Did I mention that my mum wanted her three children to each read out our memories of her dad at his funeral on Friday. Today she had a meeting with the Funeral Director ( a fellow Rotarian) who suggested as we will be pushed for time we should have one reading of our collective memories. So muggins has been charged with the task of writing these memories up. Mother has spoken to T and I spoke to D who has yet to come back to me with his memories.
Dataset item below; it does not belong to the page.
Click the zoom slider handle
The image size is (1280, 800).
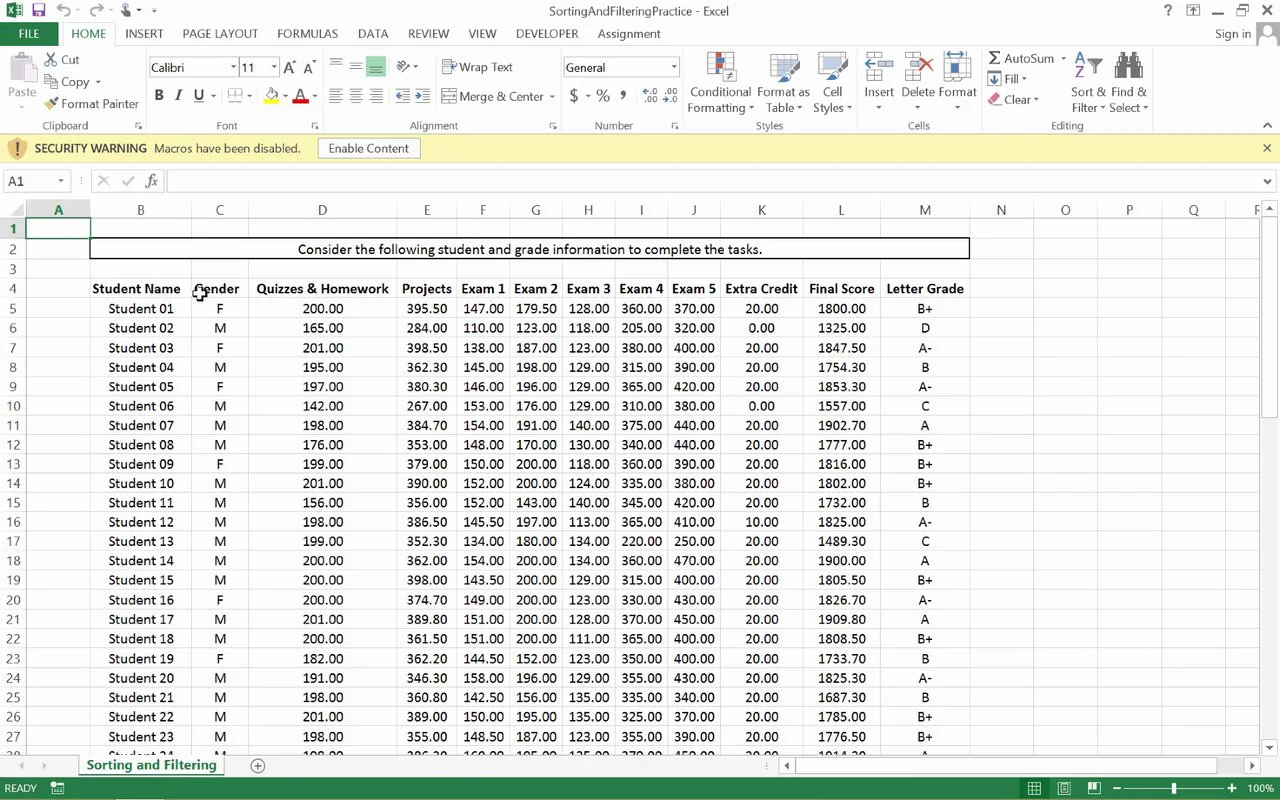click(1173, 788)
so I have done a first draft of memories, I thought I would try it out on you lucky lot. I have decided, without conferring with the brothers, that instead of writing it as though I am describing memories to people who don't know him (we all do). I am doing it as though this is just another visit where we reminisce about the past. See what you think, does this work. your
feed back would be appreciated.
Hello Grandpa Bill,
Are you awake?
It’s LiR and I have D and T with me, we have been talking about the things we remember from when we were children. Do you remember all those times we went with you when you walked your dog Candy through woodlands and along winding farm tracks. Do you remember the treats you always carried in your pockets, there were dog biscuits for Candy and foxes glacier mints for the rest of us. As we walked along you would tell us things, sometimes it was about the countryside around us and other times your adventures on your travels. T has been remembering the humour in your stories, I always liked to hear about the time when you were stopped from boarding a plane after a visit to India, you had gone so brown that they thought you were a native.
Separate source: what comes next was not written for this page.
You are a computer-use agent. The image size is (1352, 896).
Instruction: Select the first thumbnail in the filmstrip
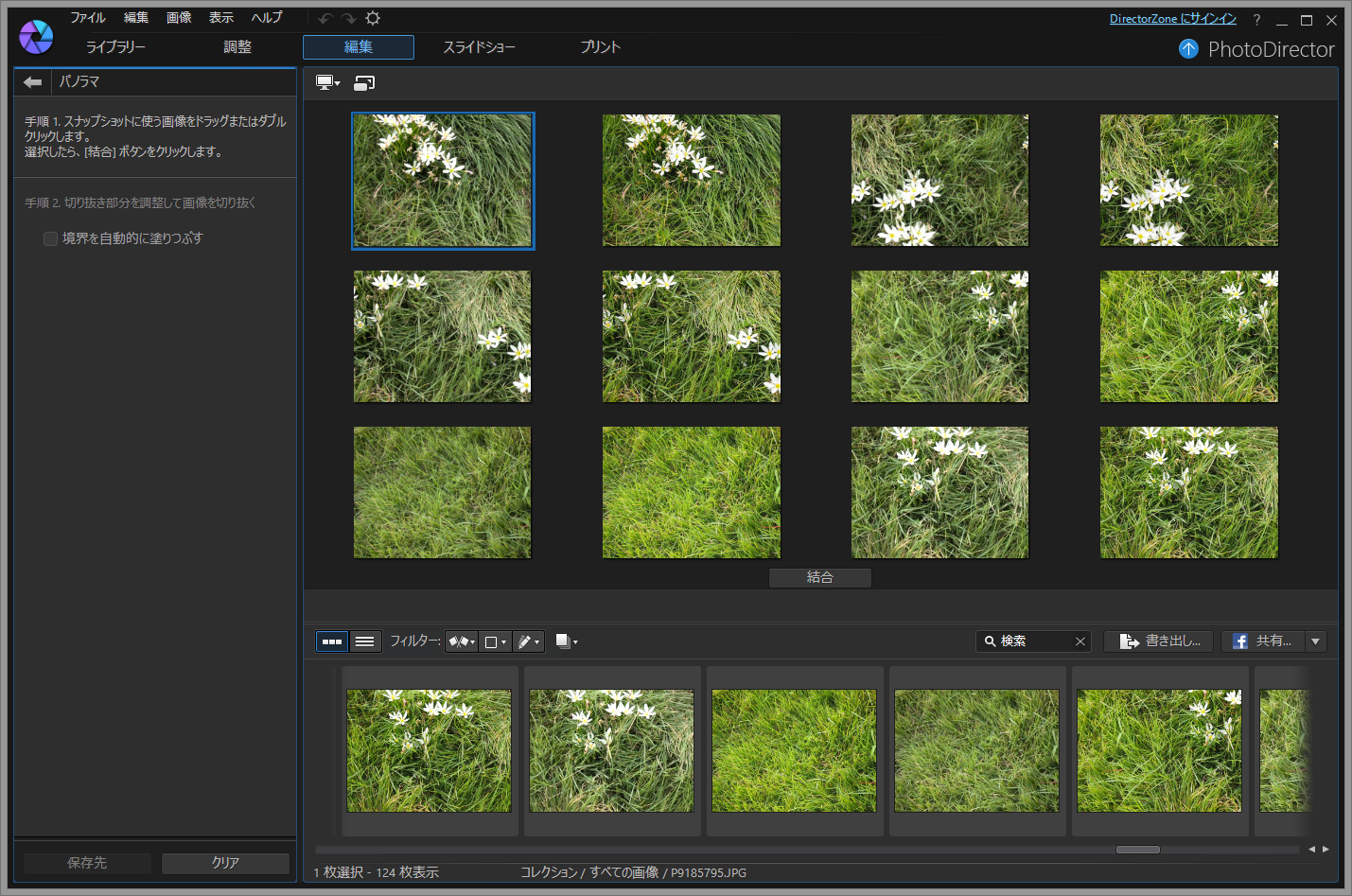point(429,750)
In your younger days with your love of gardening you always had that tanned weather beaten colour, unlike these last years when you lost most of that colour through being stuck inside so much. But wasn’t it lovely for you to sit in the sun lounge when you were living at Oak Mount. Do you remember that day when a bird got inside and couldn’t escape, I was so afraid that you would have a panic attack with the fear of birds that you always had but you were brave and allowed me to encourage him to the open window.
When we were children and we stayed with you and Granny Pat, you spent a lot of time tending your garden, it was always bright with flowers, but the brightest of them all were the marigolds, proper ones not like those French ones you see so much now. We all remember sitting quietly while you watched your favourite Western Films, or if it wasn’t westerns you liked to watch Top of the pops but your favourite bit was always when those dancing girls ‘Pans People’ were dancing to the latest hit.
After you retired and moved down to the middle of nowhere, deep in the heart of Dorset , you had your work cut out for you in the form of pesky moles. You tried everything known to man to get them out of your vegetable garden. Mind you I am sure us children caused as much damage to your garden as the moles did. If we were not building a camp out of bits of wood we were chasing butterflies with our nets.
By the time you moved to Village we were all growing up and doing our own thing so we didn’t see you so much anymore. But just because we didn’t visit so often didn’t mean you were forgotten, just as you won’t be forgotten now. We all have children of our own now and you are a great grandpa to DC, OJ, ET, JA, HM, H and E. As well as those little boys in America, Uncle Rick's grand children through his adopted daughters A and S.
Grandpa Bill your memory will always live on in our hearts and in the pictures you created with your eye for detail in every painting you did. I am sure each of us will visit with you again soon so for now sleep in peace until you feel the touch on your arm to let you know we are here once again.
Your loving grandchildren LiR (Nellie as only you could call me) D and T.